Cena do jogo Split Fiction. Zoe e Mio olham uma para a outra, em frente à uma bolha que flutua no chão. Atrás delas, há uma montanha de areia coberta por ossos de criaturas parecidas com serpentes gigantes, e estruturas de madeira emergindo da terra. No entanto, ao fundo e dos lados, um cenário moderno, com janelas de apartamentos e um letreiro em neon azul no centro, com caracteres japoneses. Zoe (à esquerda), é uma mulher caucasiana loira, vestida com um macacão futurista esverdeado, de mangas longas e luvas, com linhas verdes luminosas dos lados. O cabelo de Zoe é preso num coque, com uma mecha solta na frente da testa. Mio (à direita) é uma mulher asiática de cabelos negros, usando o mesmo tipo de macacão que Zoe, só que azul com detalhes negros e linhas rosas luminosas dos lados. A bolha na frente delas mostra uma textura amarelada coberta por uma sombra.
Prepare-se para coisas estranhas ao longo da sua aventura (Foto: Electronic Arts)

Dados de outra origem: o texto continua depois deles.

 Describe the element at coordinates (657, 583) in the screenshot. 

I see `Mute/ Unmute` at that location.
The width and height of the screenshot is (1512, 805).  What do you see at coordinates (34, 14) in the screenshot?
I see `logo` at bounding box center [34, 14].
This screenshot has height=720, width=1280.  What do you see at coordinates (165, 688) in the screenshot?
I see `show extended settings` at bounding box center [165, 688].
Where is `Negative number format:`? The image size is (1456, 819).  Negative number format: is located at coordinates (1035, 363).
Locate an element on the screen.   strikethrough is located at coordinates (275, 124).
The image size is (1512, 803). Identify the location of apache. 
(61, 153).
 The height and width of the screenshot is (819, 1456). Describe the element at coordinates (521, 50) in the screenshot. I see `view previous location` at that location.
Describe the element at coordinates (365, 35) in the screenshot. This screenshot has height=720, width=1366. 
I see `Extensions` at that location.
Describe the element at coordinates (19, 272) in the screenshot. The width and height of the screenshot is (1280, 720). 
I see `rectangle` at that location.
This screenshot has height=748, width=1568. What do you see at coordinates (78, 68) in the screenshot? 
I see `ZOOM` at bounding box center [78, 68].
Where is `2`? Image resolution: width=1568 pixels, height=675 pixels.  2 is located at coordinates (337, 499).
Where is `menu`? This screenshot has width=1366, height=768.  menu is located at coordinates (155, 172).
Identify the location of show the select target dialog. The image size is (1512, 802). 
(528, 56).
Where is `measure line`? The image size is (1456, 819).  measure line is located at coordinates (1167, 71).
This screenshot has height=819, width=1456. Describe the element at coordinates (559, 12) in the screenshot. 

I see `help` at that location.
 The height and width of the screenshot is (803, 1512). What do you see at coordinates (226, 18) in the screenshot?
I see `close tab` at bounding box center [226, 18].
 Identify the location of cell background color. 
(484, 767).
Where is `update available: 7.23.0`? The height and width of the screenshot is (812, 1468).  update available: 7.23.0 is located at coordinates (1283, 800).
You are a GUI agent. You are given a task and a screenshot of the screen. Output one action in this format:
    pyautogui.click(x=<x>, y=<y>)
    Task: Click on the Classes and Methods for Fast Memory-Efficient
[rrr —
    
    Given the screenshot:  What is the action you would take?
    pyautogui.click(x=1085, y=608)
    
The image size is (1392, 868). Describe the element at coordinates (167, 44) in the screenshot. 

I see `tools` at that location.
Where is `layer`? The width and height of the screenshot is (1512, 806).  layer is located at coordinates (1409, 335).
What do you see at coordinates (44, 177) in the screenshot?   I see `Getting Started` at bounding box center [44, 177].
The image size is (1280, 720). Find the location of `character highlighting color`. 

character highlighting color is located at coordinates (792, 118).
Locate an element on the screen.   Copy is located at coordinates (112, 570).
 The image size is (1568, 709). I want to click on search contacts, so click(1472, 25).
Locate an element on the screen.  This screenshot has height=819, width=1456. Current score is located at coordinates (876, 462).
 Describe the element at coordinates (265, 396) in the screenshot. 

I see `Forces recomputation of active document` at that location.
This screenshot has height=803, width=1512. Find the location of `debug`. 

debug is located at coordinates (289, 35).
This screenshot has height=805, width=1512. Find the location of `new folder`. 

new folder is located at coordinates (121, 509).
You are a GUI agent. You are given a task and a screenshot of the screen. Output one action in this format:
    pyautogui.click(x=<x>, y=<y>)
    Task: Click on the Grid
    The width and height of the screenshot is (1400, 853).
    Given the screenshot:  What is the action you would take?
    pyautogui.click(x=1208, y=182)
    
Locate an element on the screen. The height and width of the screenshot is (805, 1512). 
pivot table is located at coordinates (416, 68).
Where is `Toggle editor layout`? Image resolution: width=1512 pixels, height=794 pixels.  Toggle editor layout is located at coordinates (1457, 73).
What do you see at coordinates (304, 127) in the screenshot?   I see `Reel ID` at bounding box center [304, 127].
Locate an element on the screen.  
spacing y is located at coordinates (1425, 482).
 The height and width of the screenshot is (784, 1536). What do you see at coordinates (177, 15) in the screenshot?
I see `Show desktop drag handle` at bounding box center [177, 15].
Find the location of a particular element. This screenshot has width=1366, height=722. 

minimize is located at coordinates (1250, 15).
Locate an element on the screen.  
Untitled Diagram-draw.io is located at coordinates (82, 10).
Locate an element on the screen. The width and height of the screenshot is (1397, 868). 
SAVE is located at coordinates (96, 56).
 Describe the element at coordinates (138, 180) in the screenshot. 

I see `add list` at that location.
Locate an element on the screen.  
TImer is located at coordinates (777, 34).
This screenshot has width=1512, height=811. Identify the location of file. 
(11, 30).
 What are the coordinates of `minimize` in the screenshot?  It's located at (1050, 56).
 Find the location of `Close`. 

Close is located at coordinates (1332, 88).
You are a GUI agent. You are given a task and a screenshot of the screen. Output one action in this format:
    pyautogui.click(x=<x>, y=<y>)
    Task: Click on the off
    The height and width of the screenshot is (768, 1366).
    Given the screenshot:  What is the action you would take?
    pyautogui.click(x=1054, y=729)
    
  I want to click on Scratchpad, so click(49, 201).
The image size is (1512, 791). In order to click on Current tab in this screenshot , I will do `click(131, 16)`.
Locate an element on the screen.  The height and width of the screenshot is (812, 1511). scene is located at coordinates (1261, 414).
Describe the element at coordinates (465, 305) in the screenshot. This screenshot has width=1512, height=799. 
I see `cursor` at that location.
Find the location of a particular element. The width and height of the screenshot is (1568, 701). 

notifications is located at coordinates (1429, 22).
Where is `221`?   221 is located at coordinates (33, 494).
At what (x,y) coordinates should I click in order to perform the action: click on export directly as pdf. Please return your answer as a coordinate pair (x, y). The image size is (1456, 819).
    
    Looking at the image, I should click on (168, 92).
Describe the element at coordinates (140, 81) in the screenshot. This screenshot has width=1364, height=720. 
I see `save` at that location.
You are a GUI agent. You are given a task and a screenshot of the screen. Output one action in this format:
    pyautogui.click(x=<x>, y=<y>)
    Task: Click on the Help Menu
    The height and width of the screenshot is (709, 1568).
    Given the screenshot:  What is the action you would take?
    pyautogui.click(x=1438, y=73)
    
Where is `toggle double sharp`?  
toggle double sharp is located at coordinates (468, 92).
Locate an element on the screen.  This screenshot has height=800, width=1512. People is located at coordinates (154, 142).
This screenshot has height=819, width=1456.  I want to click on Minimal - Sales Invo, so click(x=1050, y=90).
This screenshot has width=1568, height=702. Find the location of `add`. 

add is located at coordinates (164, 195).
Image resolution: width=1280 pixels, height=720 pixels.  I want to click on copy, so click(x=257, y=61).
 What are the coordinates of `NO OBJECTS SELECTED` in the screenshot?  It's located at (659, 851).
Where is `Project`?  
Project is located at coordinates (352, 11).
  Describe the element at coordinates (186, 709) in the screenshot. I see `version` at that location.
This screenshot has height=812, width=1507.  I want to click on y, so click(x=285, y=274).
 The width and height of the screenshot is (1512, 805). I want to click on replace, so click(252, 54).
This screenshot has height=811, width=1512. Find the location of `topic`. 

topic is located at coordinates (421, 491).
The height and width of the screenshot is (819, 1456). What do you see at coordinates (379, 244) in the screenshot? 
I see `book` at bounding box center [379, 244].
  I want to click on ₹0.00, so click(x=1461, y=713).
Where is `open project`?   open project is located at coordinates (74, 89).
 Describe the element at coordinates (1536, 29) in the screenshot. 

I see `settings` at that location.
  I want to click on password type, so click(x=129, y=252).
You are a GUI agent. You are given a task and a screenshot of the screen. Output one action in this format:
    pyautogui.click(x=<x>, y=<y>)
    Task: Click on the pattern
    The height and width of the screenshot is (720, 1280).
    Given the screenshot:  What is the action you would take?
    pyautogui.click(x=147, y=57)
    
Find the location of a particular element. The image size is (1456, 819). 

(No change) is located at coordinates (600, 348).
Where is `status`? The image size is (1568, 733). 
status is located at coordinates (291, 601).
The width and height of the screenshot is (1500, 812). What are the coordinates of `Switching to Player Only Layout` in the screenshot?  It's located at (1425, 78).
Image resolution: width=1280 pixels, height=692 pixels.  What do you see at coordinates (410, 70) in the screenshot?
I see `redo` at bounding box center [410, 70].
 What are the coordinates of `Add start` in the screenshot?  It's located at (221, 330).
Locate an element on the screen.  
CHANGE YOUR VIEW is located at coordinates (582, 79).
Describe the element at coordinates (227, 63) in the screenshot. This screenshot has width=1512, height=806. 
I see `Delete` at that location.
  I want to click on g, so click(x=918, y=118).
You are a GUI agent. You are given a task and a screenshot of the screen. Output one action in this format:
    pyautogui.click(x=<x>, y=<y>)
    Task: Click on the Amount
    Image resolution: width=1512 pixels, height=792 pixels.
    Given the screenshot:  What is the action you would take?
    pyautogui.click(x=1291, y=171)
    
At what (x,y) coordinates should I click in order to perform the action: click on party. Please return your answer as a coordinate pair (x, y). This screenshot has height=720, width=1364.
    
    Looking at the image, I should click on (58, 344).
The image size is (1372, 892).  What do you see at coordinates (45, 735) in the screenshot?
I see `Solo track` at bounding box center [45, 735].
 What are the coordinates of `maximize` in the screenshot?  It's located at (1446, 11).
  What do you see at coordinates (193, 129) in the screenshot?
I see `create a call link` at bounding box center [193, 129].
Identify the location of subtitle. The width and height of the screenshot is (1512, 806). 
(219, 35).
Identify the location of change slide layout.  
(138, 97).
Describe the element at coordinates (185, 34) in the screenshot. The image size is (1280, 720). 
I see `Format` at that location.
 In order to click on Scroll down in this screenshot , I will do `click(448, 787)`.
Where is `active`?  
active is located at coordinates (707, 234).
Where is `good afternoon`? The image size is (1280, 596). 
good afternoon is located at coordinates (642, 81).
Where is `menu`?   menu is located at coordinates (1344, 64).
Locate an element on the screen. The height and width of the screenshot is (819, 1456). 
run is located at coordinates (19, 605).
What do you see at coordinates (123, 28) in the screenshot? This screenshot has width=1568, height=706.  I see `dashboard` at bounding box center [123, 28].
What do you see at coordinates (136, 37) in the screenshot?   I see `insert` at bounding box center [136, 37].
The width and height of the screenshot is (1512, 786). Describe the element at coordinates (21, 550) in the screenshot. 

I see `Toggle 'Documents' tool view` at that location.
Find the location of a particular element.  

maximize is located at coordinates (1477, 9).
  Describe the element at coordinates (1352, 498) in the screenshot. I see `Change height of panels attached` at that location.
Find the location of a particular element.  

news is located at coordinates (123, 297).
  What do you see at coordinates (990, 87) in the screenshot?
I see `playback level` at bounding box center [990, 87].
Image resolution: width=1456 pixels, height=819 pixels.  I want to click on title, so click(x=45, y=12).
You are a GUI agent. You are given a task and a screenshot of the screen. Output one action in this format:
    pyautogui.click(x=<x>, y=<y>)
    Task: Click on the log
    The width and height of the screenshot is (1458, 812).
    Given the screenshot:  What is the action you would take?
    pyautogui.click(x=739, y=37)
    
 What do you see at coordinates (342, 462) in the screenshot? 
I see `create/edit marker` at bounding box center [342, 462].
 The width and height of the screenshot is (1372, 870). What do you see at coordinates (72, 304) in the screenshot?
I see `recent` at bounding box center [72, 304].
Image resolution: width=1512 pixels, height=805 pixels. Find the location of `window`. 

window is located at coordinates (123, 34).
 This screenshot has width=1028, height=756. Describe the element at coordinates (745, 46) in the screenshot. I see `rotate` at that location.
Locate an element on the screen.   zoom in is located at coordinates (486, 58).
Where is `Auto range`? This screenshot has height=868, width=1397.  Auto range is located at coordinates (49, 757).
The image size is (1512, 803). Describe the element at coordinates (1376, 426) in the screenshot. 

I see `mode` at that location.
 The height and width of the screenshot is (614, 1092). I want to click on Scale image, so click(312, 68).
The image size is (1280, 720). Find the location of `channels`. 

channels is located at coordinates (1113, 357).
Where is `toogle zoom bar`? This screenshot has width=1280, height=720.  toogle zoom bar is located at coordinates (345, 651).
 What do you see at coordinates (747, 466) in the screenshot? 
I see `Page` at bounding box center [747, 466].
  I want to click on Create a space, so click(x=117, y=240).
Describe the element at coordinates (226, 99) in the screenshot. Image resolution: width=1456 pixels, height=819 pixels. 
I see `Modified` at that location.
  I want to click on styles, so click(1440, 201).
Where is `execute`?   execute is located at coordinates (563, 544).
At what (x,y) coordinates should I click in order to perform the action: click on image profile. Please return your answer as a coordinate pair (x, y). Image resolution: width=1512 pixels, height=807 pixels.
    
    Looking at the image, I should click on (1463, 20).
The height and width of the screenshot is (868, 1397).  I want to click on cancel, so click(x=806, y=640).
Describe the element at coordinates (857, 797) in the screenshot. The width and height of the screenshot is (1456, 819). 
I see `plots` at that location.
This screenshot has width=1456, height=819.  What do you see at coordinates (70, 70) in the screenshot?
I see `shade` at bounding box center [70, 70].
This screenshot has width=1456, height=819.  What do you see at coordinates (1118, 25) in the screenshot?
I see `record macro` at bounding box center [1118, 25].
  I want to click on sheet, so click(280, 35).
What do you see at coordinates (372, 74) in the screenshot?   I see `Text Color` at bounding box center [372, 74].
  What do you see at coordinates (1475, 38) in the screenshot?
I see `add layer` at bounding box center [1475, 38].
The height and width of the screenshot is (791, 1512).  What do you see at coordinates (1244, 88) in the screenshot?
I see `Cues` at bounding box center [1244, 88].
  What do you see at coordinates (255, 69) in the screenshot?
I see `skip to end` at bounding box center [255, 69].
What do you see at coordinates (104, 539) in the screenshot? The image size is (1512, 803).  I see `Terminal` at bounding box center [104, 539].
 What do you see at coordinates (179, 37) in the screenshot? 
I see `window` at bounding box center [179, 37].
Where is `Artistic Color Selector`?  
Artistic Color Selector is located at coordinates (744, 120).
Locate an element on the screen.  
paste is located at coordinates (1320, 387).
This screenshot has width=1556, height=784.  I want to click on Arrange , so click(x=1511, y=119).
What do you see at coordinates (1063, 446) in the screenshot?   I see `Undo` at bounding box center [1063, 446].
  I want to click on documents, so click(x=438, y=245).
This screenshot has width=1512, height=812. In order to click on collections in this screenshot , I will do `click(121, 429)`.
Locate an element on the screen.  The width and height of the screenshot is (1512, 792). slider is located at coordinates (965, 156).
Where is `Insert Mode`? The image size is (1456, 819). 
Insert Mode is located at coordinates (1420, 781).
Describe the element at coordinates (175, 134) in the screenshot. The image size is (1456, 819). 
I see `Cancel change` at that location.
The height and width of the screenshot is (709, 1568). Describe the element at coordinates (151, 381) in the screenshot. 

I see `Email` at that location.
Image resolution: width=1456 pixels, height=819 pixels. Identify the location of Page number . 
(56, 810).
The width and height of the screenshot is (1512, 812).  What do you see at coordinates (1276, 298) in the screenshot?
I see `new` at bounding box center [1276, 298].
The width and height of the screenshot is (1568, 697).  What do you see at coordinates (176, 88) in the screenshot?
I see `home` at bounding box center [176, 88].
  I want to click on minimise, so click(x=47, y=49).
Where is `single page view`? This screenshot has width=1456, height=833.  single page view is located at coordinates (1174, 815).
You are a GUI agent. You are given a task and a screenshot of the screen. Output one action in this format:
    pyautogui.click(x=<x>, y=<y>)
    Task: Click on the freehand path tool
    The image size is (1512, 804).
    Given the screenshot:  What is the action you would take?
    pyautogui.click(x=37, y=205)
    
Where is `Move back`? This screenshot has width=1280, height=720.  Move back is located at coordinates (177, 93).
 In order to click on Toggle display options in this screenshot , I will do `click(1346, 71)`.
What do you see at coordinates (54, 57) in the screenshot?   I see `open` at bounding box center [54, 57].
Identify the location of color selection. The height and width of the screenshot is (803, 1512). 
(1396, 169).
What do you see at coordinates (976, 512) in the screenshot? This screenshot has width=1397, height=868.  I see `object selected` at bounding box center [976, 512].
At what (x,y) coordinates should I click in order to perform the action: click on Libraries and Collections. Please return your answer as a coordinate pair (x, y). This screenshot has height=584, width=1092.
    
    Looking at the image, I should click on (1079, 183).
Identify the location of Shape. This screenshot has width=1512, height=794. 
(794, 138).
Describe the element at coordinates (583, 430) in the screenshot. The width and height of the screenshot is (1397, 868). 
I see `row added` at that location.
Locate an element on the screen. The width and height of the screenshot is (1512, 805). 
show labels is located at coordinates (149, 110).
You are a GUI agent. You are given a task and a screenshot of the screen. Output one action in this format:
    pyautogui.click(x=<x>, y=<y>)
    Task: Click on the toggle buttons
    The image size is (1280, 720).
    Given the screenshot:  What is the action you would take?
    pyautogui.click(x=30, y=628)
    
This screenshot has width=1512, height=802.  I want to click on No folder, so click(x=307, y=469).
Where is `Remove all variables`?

Com Split Fiction, a desenvolvedora fez um título que parece quebrar a barreira de gêneros constantemente, prestando homenagens à diversas outras produções ao longo do caminho e belamente incorporando suas mecânicas no meio do caminho. Apesar de não ser o jogo mais visualmente impressionante da última geração, o estúdio implementa tantas mecânicas diferentes e que interagem consigo mesmas de jeitos tão inventivos que Split Fiction acaba se tornando uma das poucas produções a justificar os avanços tecnológicos feitos até aqui e as possibilidades que o futuro reserva para os videogames.